CMS released the FY 2021 Inpatient Prospective Payment System Proposed Rules

Key Potential Changes

CMS released the FY 2021 Inpatient Prospective Payment System Proposed Rules on Monday, May 11, 2020 – a long delay from the normal mid-April release. This time of year is exciting for us at Qualia Bio. While the 1602-page Proposed Rules have lots to talk about, we’ve highlighted key impacts to chimeric antigen receptor T-cell therapies below. These updates (or lack of changes) impact the economics of these important novel oncology therapies.
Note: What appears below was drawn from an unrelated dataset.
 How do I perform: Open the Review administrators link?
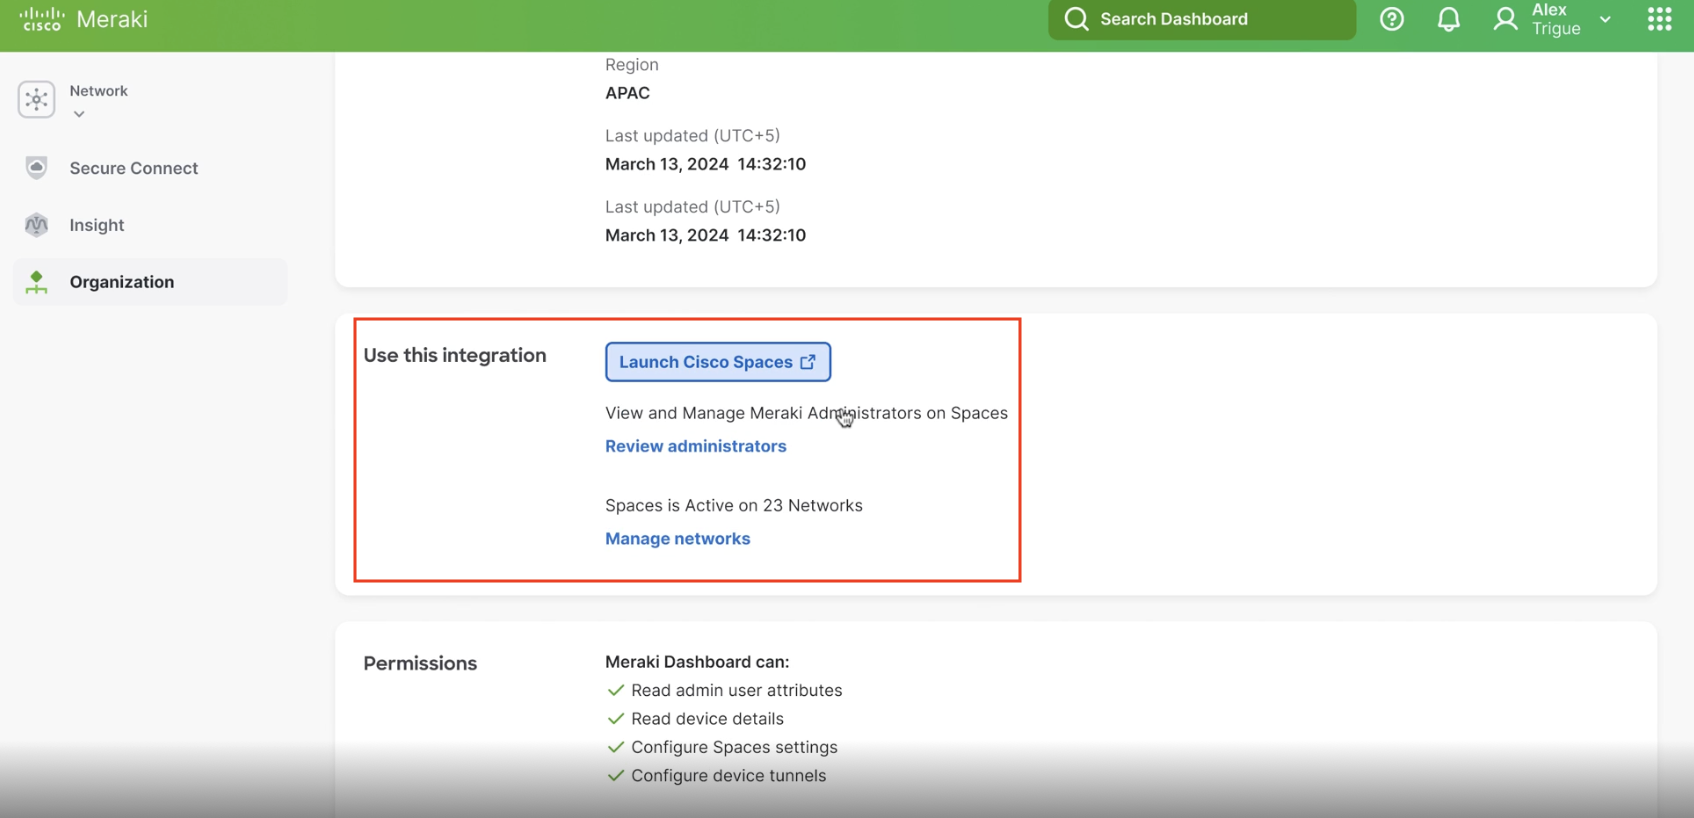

CAR T Therapies Move from MS-DRG 016 to MS-DRG 018

After years of pressure for a dedicated MS-DRG, CAR T-cell therapies are proposed to be moved from MS-DRG 016 (which was previously dedicated to autologous stem cell transplantation) to MS-DRG 018 (now called Chimeric Antigen Receptor (CAR) T-cell Immunotherapy). The proposed weight for the DRG is 37.1412 (vs 6.7241 for MS-DRG 016). The proposed weight is proposed to not include clinical trial cases; however, the calculations do include clinical trial cases that have been adjusted to the average cost of non-clinical trial cases. The estimated national weighted mean (weighted by bills submitted to Medicare) FY 2021 base payment (prior to NTAP and outlier) for MS-DRG 018 is estimated to be $256,333 vs $47,068 for MS-DRG 016.

Based on the December 2019 update of the FY 2019 MedPAR file, CMS estimated that the average costs of CAR T-cell therapy cases identified as clinical trial cases ($42,164) are 15 percent of the average costs of CAR T-cell therapy cases identified as non-clinical trial cases ($277,592).
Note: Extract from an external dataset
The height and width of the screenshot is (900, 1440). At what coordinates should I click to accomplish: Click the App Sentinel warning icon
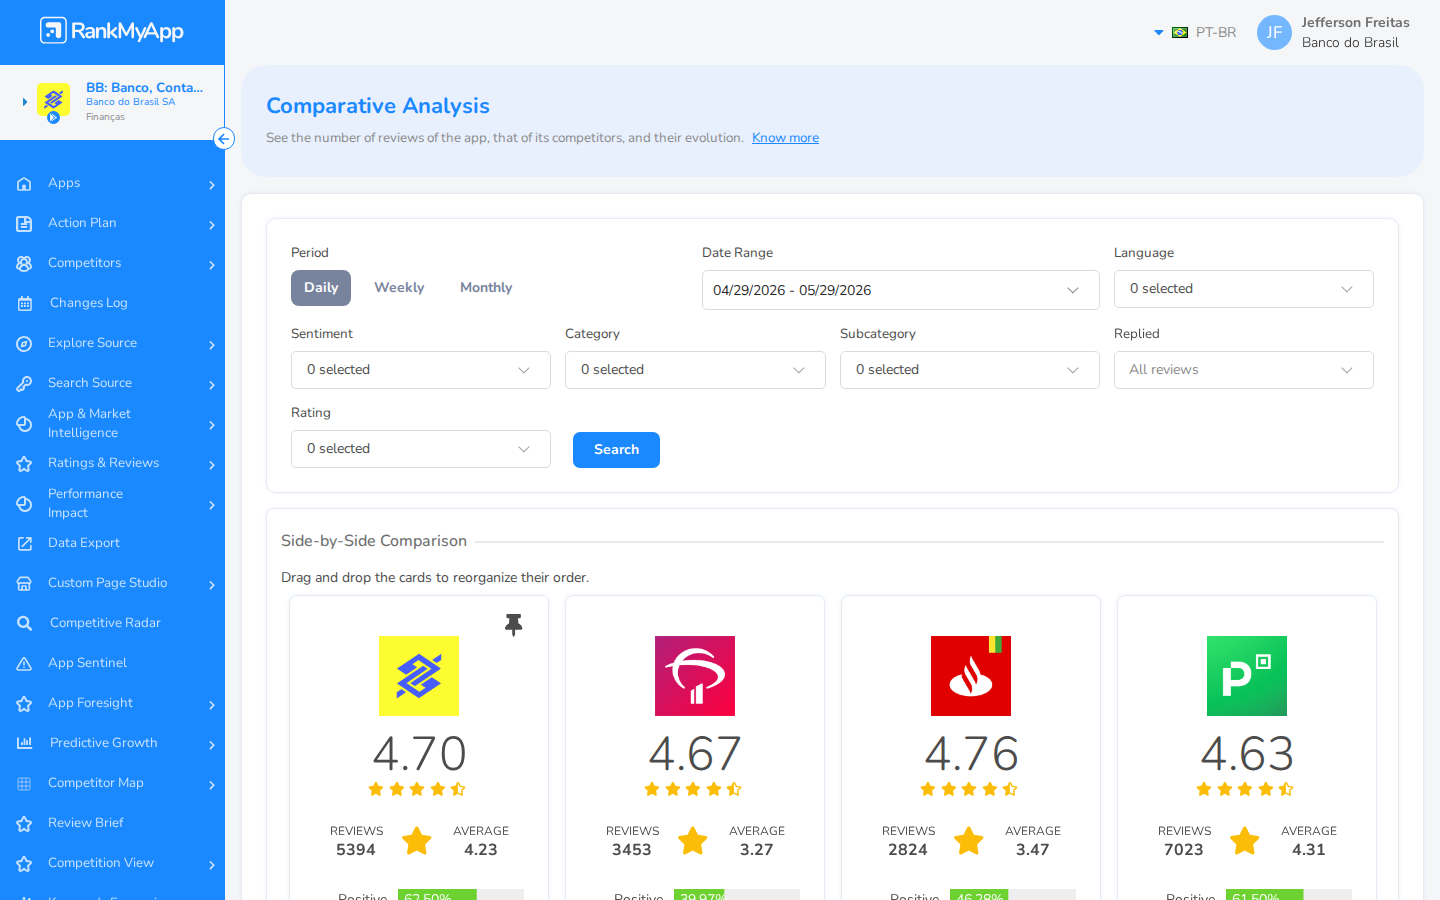[24, 663]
Market-Based MS-DRG Relative Weight Proposed Data Collection and Potential Change in Methodology for Calculating MS-DRG Relative Weights

Hospitals report on the Medicare cost report: (1) the median payer-specific negotiated charge that the hospital has negotiated with all of its Medicare Advantage (MA) payers, by MS-DRG; and (2) the median payer-specific negotiated charge the hospital has negotiated with all of its third-party payers, which would include MA organizations, by MS-DRG. This potential MS-DRG relative weight methodology would utilize the proposed median payer specific negotiated charge information, collected on the cost report, for calculating the MS-DRG relative weights.

New Technology Add-On Payments (NTAPs)

CMS is proposing to discontinue NTAPs for YESCARTA and KYMRIAH for FY 2021 because the 3-year anniversary date of the entry of the technology onto the U.S. market (November 22, 2020) will occur in the first half of FY 2021. For new NTAP applicants, the average case-weighted new technology threshold amount based on the proposed new MS-DRG 018 is $1,237,393. Starting FY 2022, for applications for NTAPs and previously approved technologies that may continue to receive NTAPs, the proposed threshold for a proposed new MS-DRG for the upcoming fiscal year would be used to evaluate the cost criterion for technologies that would be assigned to a proposed new MS-DRG. Liso-cel was not recommended for approval of NTAP, based on concerns with regards to newness, cost, and substantial clinical improvement criteria.

The NTAP still pays 65 percent of the costs of the new technology (or 75 percent of the costs for technologies designated as QIDPs or approved under the LPAD pathway); or (2) 65 percent of the amount by which the costs of the case exceed the standard MS–DRG payment for the case (or 75 percent of the amount for technologies designated as QIDPs or approved under the LPAD pathway).